Neil Gaiman’s Error Regarding Fan Conventions

Posted by on June 9th, 2010 at 8:09 PM

I stopped going to s.f. and comics conventions when I was 13, 14, maybe 15, not more than that. Last summer I went to Worldcon, where the Hugos are given out, because it was in Montreal and that’s where I live. Boy, it was an old crowd, a 40ish, 50ish and 60ish crowd. I saw plenty of people older than me, not a lot who were younger by more than 10 years. I’m in my late 40s and I didn’t feel like I was in the crowd’s upper age bracket.

I recall this because of a plausible remark made by Neil Gaiman, the con’s guest of honor. At one event or another, he told us that people spoke of the graying of fandom. His response to these people was that they failed to take their subjectivity into account. They did not reckon that in the old days, when they attended the cons that had lots of young people, they were themselves young and surrounded by their friends, also young.

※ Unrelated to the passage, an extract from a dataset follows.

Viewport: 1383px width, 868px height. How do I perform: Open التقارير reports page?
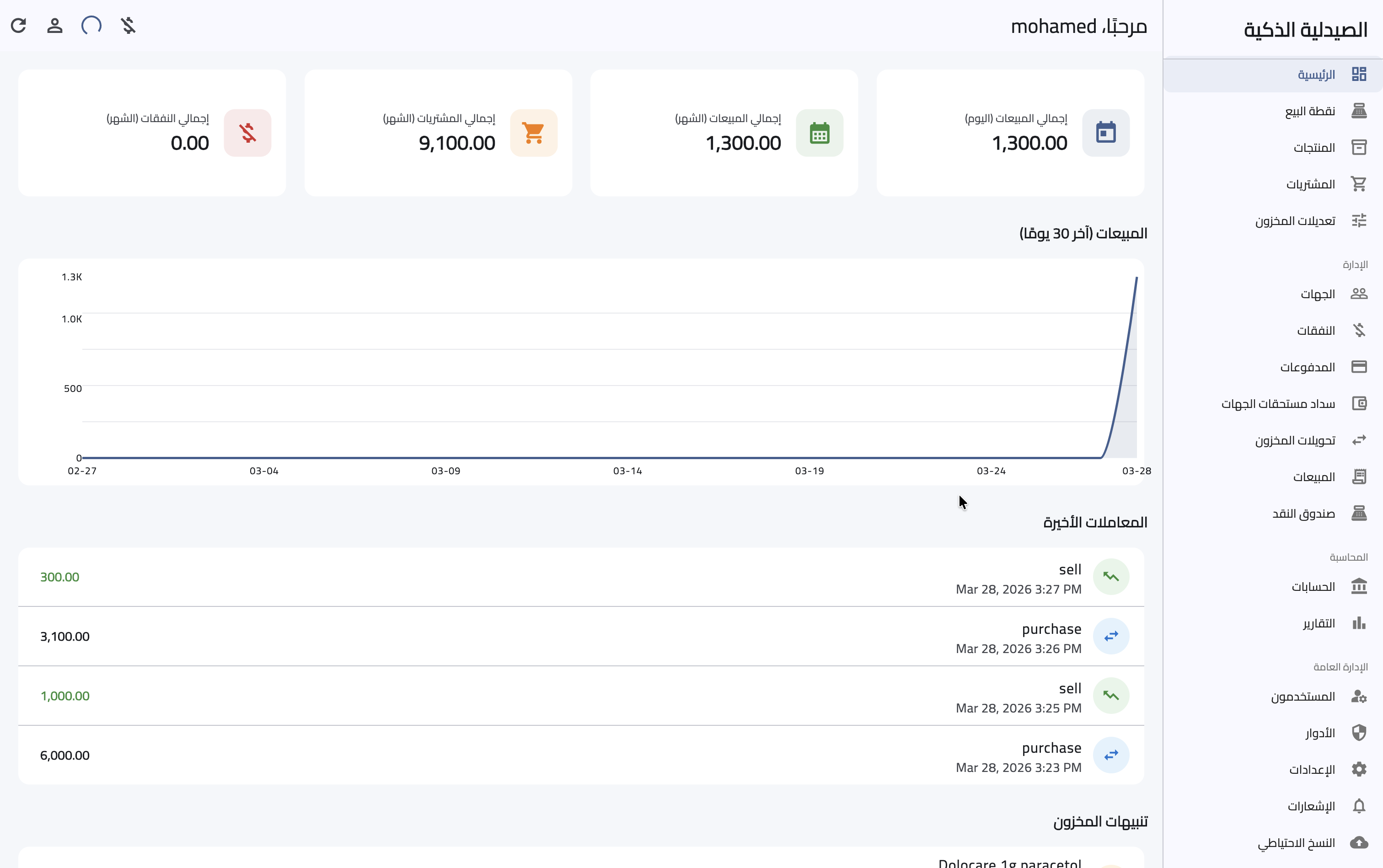(x=1318, y=623)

But I spent most of my time at cons by myself, and I liked them in large part because the people around me weren’t my age. Back then even a high school senior was something grand, and here I was among college students, among bearded dealers and comics pros in their 20s, even their 30s. The ladder went up to middle-aged grandees like Isaac Asimov and Gene Roddenberry; it kept going to include the occasional example of the unbelievably aged, like C. C. Beck. Maybe kids my age were around, but not a lot of them. I think I would have noticed; I was on the lookout for potential friends ready to talk about science fiction and comics.

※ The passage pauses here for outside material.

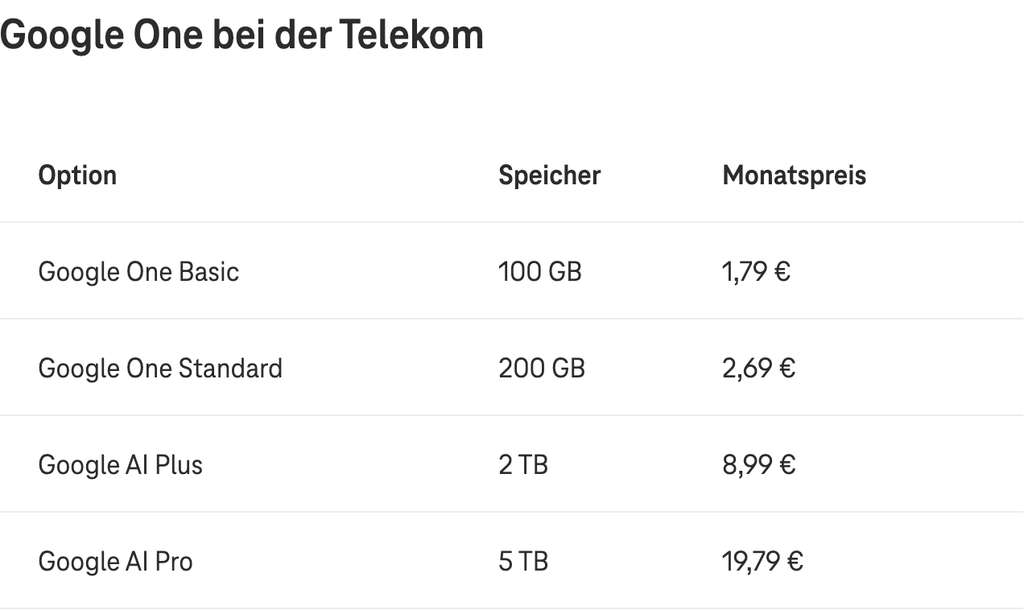This screenshot has height=610, width=1024.
Task: Click the Google One Standard row label
Action: 161,369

Now here I show up at another science fiction convention, and in advanced middle age I find that people are still older than I am. Possibly some trick of perception could be invoked. But my trick of perception somehow brings me to the very same fallacy as Gaiman’s foils, the fans alleged to have fooled themselves by remembering cons full of people their own age. Two tricks of perception, same fallacy, so maybe it’s not a fallacy. Back at the old cons you had more people in the first half of their lives; at later cons you have more people in the second half of their lives. I’ll stand by that as a solid possibility, though anecdotally supported.

Gaiman didn’t offer an argument to back his notion. I find that people don’t often try backing up a mote-in-your-eye gambit. It’s enough just to raise the possibility that a given person’s views might be explained (that is, explained away) by his/her circumstances. People who are new to the gambit tend to be awed by its discovery, even delighted, as if a stage magician had fluttered doves out of a handkerchief. The feistier targets, old hands used to intellectual rough and tumble, will answer back with “ad hominem,” try to rule the gambit out of contention. But no one looks for objective correlatives, bits of agreed-upon evidence that can give an idea of which side’s perceptions are less skewed. Sadly, that would be beside the point.